Biden has said that these kinds of investments in clean energy, sustainable agriculture, and other types of climate resilience can translate into more jobs.
“A crucial set of jobs we need to generate are associated with providing low-income and environmental justice communities with access to renewable energy and energy efficiency services,” Ashmore says. Programs that fund energy efficiency improvements for buildings and affordable housing are important, she says, and a new clean energy workforce should draw on historically underrepresented groups.
Biden has separated himself from the concept of a formal Green New Deal—a policy framework that drew national attention in late 2018, largely as a result of youth climate activism. But, when people talk about a Green New Deal now, Phillips says, they mean: “let’s combine the political appeal of jobs with a transition to a new energy and transportation infrastructure, with the promise of jobs and economic development.” Some of those principles are present in the national climate agenda, such as reinventing a Civilian Conservation Corps—as part of Biden’s American Jobs Plan—which raised wages and gave people jobs in the 1930s.
“We have to consider who will receive the benefits of climate investments in clean technology and alternative transportation, and watch closely to make sure they are distributed across communities and not only concentrated in wealthier districts like they have been in the past,” says Alicia Zhang, a PhD student and research fellow at BU’s Institute for Sustainable Energy. “That way we can have not only a green transition, but also a just transition to a sustainable economy.”

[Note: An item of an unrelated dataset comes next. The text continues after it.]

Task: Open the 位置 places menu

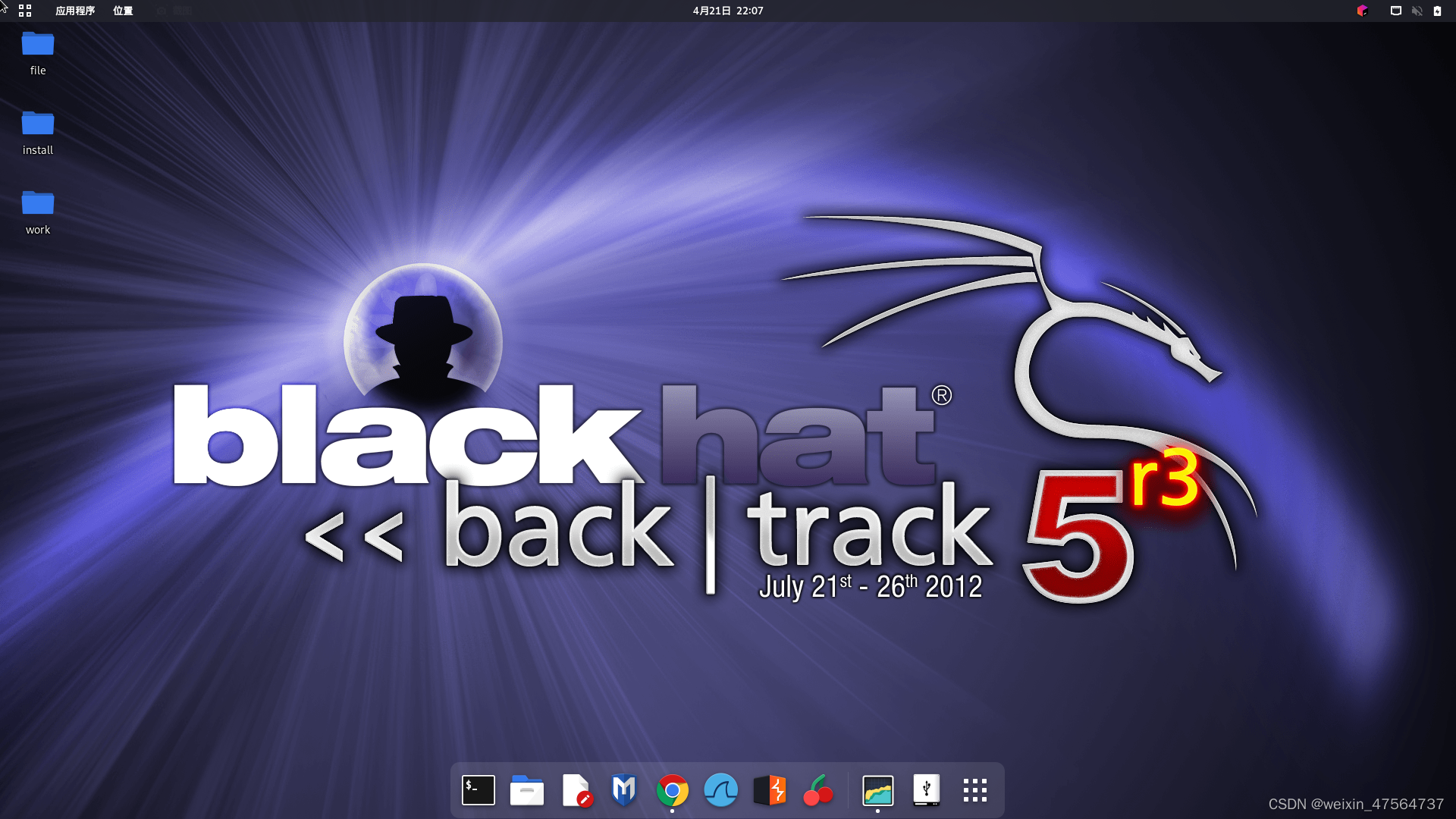Action: (123, 11)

Zhang, who studies the role of corporate sustainability in achieving climate mitigation, hopes to see the federal government do a better job of exerting and maintaining pressure on fossil fuel–reliant companies that emit the most carbon. She also hopes the government doesn’t let emissions get outsourced to other, poorer countries. “This allows one country to reap the benefits of lower emissions, but pushes the burden unjustly on others,” she says.
We have to consider who will receive the benefits of climate investments in clean technology and alternative transportation.

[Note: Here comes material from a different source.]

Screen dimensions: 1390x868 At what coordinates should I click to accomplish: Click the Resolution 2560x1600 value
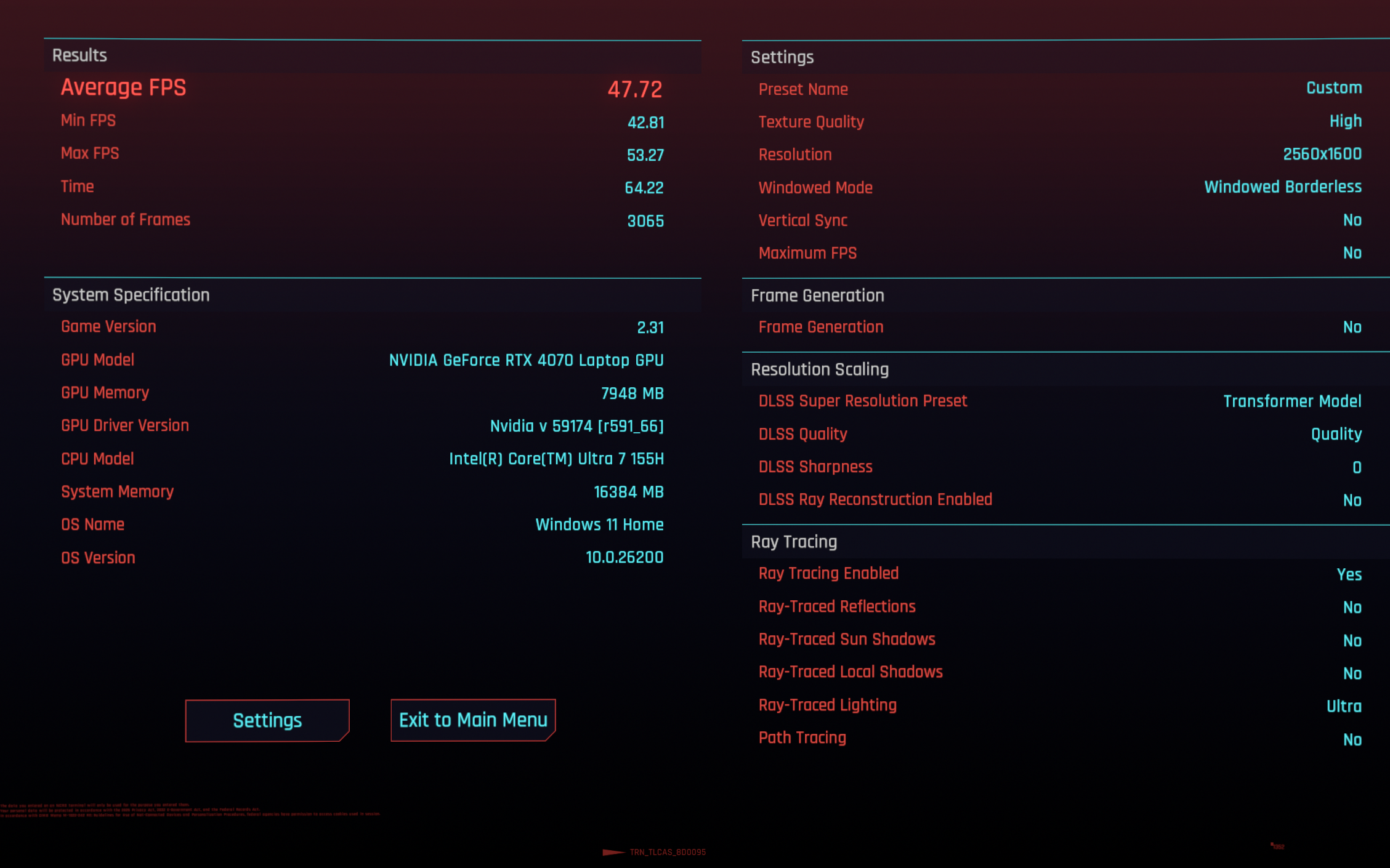pyautogui.click(x=1322, y=154)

Alongside administrative rulemaking and massive infrastructure and job planning—including proposing wind and solar farms and thousands more electric vehicle charging stations—market and consumer forces can add to driving the transition toward renewable energy and clean transportation, Ashmore says. Investors are seeing lower risks associated with renewable energy and higher risks associated with fossil fuel, which moves costs in favor of renewables. But trends and the low costs of clean energy sources are likely not enough on their own to lead to major shifts. “Vast investment is needed alongside market forces to achieve this level of emissions reduction, and that’s why leadership from the federal government is critically important,” Ashmore says. “Cutting emissions rapidly is our generation’s Moonshot project.”
The Institute for Sustainable Energy at BU recently partnered with the UK government to promote ways for cities, both in the UK and US, to lower carbon emissions. Representatives from cities in both countries, including Boston, collaborated to come up with ways to reach the ultimate goal of zero emissions.
“The goals of cutting emissions by half by 2030 and net zero by 2050 are ambitious goals that will require transformative change,” Ashmore says. “There is absolutely a risk that we will miss those goals, but it is imperative that we commit to trying our absolute best to meet them. The science tells us that the health of our species, and the health of many other species on the planet, is reliant on us making this change.”